But as punk rabble-rousers, The Clash crooned with their ode to indecision ‘Should I stay or should I go’, last year’s seismic changes in the world’s political and economic landscape seems to have caused exhibitors and visitors alike to dither longer over the financial and tangible benefits that tradeshows can offer their businesses.
Unfortunately, taking too long to make up their minds could see them miss potentially lucrative opportunities of meeting new customers wandering the show aisles. Equally, some tradeshow organisers are chewing their fingernails wondering how many people will actually turn up.
This indecision’s bugging me, too. I’ve endured a tough start to the year trying to drum up editorial interest in both Aerospace Manufacturing and Composites in Manufacturing’s JEC World show previews by way of exhibitor inclusions in our preview sections. It’s as if much of the industry is still stuck in a post-New Year fug and hasn’t quite yet emerged blinking into the glare of 2017’s spotlight.

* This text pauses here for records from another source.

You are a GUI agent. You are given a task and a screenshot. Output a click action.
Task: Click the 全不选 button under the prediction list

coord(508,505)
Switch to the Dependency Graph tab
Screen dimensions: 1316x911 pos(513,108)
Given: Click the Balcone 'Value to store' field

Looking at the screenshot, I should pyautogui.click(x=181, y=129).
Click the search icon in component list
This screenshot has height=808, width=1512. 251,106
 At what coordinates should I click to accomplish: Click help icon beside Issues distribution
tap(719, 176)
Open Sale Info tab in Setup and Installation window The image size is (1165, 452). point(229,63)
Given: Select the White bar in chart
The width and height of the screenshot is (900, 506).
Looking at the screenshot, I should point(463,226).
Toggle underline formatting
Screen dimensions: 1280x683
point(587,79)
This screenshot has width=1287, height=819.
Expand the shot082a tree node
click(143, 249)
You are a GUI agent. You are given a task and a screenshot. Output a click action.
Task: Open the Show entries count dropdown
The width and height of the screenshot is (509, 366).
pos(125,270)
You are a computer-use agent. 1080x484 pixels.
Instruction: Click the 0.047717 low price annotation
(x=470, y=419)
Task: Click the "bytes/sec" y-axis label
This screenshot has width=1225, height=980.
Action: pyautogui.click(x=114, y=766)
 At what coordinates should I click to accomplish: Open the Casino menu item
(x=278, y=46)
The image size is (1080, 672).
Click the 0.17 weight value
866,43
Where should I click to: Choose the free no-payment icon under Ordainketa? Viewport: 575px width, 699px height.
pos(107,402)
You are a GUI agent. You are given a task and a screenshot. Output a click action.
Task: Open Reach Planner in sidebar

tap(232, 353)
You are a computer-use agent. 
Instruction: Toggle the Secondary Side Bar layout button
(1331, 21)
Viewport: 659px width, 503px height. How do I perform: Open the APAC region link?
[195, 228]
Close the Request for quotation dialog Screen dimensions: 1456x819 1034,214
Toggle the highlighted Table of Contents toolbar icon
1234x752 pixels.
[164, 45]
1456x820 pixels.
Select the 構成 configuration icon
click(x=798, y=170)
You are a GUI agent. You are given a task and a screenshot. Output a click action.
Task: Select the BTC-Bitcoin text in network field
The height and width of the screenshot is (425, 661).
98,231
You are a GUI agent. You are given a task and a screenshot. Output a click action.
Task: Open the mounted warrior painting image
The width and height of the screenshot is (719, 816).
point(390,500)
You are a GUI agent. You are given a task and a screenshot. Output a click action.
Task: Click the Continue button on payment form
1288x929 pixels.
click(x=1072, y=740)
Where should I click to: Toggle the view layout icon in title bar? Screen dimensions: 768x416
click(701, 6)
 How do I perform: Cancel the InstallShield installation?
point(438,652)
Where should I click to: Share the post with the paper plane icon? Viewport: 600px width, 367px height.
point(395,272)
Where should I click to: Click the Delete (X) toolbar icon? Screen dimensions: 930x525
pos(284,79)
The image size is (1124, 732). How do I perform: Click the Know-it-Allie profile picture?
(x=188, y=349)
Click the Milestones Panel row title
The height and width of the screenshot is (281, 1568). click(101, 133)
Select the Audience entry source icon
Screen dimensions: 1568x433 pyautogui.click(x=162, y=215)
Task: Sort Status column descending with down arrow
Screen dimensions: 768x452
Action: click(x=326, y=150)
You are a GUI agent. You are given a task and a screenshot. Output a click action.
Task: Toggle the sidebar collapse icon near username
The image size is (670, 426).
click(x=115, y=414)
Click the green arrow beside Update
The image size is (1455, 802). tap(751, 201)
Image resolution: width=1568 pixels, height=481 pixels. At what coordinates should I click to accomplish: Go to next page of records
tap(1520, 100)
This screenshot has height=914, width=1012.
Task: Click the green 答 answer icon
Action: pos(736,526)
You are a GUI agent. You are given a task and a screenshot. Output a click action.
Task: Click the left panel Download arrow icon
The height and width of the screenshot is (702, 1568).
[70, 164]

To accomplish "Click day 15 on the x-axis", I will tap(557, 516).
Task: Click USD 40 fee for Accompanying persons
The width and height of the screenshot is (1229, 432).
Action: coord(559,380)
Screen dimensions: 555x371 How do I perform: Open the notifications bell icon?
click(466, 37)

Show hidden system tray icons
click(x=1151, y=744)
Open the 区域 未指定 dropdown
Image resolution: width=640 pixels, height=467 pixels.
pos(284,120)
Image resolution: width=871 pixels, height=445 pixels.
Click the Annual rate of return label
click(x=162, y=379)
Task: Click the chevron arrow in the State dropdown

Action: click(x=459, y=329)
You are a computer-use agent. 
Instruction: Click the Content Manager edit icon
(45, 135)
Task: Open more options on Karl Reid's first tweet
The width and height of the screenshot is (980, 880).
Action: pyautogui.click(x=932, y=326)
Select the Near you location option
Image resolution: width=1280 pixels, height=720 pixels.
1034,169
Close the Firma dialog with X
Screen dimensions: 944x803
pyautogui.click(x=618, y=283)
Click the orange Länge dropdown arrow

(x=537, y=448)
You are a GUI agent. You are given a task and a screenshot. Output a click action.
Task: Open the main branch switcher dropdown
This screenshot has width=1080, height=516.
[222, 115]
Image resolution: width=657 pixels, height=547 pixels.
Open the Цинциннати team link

Meanwhile, tradeshow organisers pursue the growing appeal of composites materials and additive manufacturing techniques. JEC runs events in Europe, the US and Asia, whilst TCT has additive manufacturing covered. September sees the return to its old show calendar slot for Germany’s Composites Europe, whilst the UK’s Composites Engineering show rocks up in November.
In this issue, JEC Composites’ Frédérique Mutel points to automatization and the capacity for large series production as this year’s big thing. I’m not even sure if ‘automatization’ is a real word, but I’m quick to get the gist: composite part production is currently too manually intensive, and too slow. And that, for me at least, seems to sum up this year so far.